» TASK BRIEF: Print out all the records, word for word.

********************

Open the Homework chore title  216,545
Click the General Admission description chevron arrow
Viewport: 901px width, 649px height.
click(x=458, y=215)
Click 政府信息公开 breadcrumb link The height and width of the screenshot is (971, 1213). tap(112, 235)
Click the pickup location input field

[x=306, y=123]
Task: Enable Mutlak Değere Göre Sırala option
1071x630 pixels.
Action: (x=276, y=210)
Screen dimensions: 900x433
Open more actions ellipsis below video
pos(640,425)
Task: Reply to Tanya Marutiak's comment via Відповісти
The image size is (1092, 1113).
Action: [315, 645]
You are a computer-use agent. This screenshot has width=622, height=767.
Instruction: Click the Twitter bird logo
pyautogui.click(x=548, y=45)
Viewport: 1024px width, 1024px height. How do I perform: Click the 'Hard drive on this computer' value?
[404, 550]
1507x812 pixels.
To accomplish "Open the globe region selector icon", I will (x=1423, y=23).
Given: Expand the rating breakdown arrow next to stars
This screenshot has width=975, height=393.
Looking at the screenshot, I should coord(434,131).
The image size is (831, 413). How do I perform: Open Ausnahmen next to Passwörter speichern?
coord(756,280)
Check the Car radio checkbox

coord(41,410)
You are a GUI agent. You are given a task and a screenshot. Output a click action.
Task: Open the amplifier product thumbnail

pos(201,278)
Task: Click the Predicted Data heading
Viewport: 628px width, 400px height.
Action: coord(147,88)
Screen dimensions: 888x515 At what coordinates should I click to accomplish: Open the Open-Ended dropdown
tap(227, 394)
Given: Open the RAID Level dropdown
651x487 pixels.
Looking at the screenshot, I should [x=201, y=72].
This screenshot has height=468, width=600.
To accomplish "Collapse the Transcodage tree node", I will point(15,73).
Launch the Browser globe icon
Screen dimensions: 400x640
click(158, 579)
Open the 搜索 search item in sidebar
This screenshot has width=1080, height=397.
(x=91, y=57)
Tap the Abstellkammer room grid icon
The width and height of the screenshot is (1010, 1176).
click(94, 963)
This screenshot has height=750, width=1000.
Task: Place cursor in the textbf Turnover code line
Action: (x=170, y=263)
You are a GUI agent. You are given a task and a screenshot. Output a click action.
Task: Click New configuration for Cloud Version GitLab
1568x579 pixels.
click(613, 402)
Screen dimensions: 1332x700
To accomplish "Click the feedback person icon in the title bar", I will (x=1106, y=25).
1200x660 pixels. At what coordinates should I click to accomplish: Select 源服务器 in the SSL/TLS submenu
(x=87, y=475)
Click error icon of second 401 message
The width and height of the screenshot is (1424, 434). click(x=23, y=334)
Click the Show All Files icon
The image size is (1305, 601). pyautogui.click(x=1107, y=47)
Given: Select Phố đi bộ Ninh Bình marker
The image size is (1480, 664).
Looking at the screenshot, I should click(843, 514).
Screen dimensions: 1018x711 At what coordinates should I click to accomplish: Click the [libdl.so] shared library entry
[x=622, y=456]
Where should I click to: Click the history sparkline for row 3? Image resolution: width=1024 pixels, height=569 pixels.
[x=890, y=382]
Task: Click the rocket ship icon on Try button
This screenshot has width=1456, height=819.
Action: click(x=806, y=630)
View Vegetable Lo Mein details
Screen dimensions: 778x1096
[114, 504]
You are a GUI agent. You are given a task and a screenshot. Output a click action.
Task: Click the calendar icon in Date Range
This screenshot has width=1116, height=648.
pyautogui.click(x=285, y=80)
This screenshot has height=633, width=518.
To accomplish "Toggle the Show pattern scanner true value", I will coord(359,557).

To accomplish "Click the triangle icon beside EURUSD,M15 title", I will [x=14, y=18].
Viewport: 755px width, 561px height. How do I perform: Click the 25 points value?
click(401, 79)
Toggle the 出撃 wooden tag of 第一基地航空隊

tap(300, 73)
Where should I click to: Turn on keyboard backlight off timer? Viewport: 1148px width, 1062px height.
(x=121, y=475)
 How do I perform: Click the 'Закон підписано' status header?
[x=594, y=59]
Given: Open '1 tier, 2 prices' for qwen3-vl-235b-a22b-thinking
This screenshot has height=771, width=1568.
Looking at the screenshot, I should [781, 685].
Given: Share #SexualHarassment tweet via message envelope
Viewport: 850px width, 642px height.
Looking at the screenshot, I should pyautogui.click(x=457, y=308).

********************

» ANSWER BOX:
Open the Homework chore title  216,545
Click the General Admission description chevron arrow
Viewport: 901px width, 649px height.
click(x=458, y=215)
Click 政府信息公开 breadcrumb link The height and width of the screenshot is (971, 1213). tap(112, 235)
Click the pickup location input field

[x=306, y=123]
Task: Enable Mutlak Değere Göre Sırala option
1071x630 pixels.
Action: (x=276, y=210)
Screen dimensions: 900x433
Open more actions ellipsis below video
pos(640,425)
Task: Reply to Tanya Marutiak's comment via Відповісти
The image size is (1092, 1113).
Action: [315, 645]
You are a computer-use agent. This screenshot has width=622, height=767.
Instruction: Click the Twitter bird logo
pyautogui.click(x=548, y=45)
Viewport: 1024px width, 1024px height. How do I perform: Click the 'Hard drive on this computer' value?
[404, 550]
1507x812 pixels.
To accomplish "Open the globe region selector icon", I will (x=1423, y=23).
Given: Expand the rating breakdown arrow next to stars
This screenshot has width=975, height=393.
Looking at the screenshot, I should coord(434,131).
The image size is (831, 413). How do I perform: Open Ausnahmen next to Passwörter speichern?
coord(756,280)
Check the Car radio checkbox

coord(41,410)
You are a GUI agent. You are given a task and a screenshot. Output a click action.
Task: Open the amplifier product thumbnail

pos(201,278)
Task: Click the Predicted Data heading
Viewport: 628px width, 400px height.
Action: coord(147,88)
Screen dimensions: 888x515 At what coordinates should I click to accomplish: Open the Open-Ended dropdown
tap(227, 394)
Given: Open the RAID Level dropdown
651x487 pixels.
Looking at the screenshot, I should [x=201, y=72].
This screenshot has height=468, width=600.
To accomplish "Collapse the Transcodage tree node", I will point(15,73).
Launch the Browser globe icon
Screen dimensions: 400x640
click(158, 579)
Open the 搜索 search item in sidebar
This screenshot has width=1080, height=397.
(x=91, y=57)
Tap the Abstellkammer room grid icon
The width and height of the screenshot is (1010, 1176).
click(94, 963)
This screenshot has height=750, width=1000.
Task: Place cursor in the textbf Turnover code line
Action: (x=170, y=263)
You are a GUI agent. You are given a task and a screenshot. Output a click action.
Task: Click New configuration for Cloud Version GitLab
1568x579 pixels.
click(613, 402)
Screen dimensions: 1332x700
To accomplish "Click the feedback person icon in the title bar", I will (x=1106, y=25).
1200x660 pixels. At what coordinates should I click to accomplish: Select 源服务器 in the SSL/TLS submenu
(x=87, y=475)
Click error icon of second 401 message
The width and height of the screenshot is (1424, 434). click(x=23, y=334)
Click the Show All Files icon
The image size is (1305, 601). pyautogui.click(x=1107, y=47)
Given: Select Phố đi bộ Ninh Bình marker
The image size is (1480, 664).
Looking at the screenshot, I should click(843, 514).
Screen dimensions: 1018x711 At what coordinates should I click to accomplish: Click the [libdl.so] shared library entry
[x=622, y=456]
Where should I click to: Click the history sparkline for row 3? Image resolution: width=1024 pixels, height=569 pixels.
[x=890, y=382]
Task: Click the rocket ship icon on Try button
This screenshot has width=1456, height=819.
Action: click(x=806, y=630)
View Vegetable Lo Mein details
Screen dimensions: 778x1096
[114, 504]
You are a GUI agent. You are given a task and a screenshot. Output a click action.
Task: Click the calendar icon in Date Range
This screenshot has width=1116, height=648.
pyautogui.click(x=285, y=80)
This screenshot has height=633, width=518.
To accomplish "Toggle the Show pattern scanner true value", I will coord(359,557).

To accomplish "Click the triangle icon beside EURUSD,M15 title", I will [x=14, y=18].
Viewport: 755px width, 561px height. How do I perform: Click the 25 points value?
click(401, 79)
Toggle the 出撃 wooden tag of 第一基地航空隊

tap(300, 73)
Where should I click to: Turn on keyboard backlight off timer? Viewport: 1148px width, 1062px height.
(x=121, y=475)
 How do I perform: Click the 'Закон підписано' status header?
[x=594, y=59]
Given: Open '1 tier, 2 prices' for qwen3-vl-235b-a22b-thinking
This screenshot has height=771, width=1568.
Looking at the screenshot, I should [781, 685].
Given: Share #SexualHarassment tweet via message envelope
Viewport: 850px width, 642px height.
Looking at the screenshot, I should pyautogui.click(x=457, y=308).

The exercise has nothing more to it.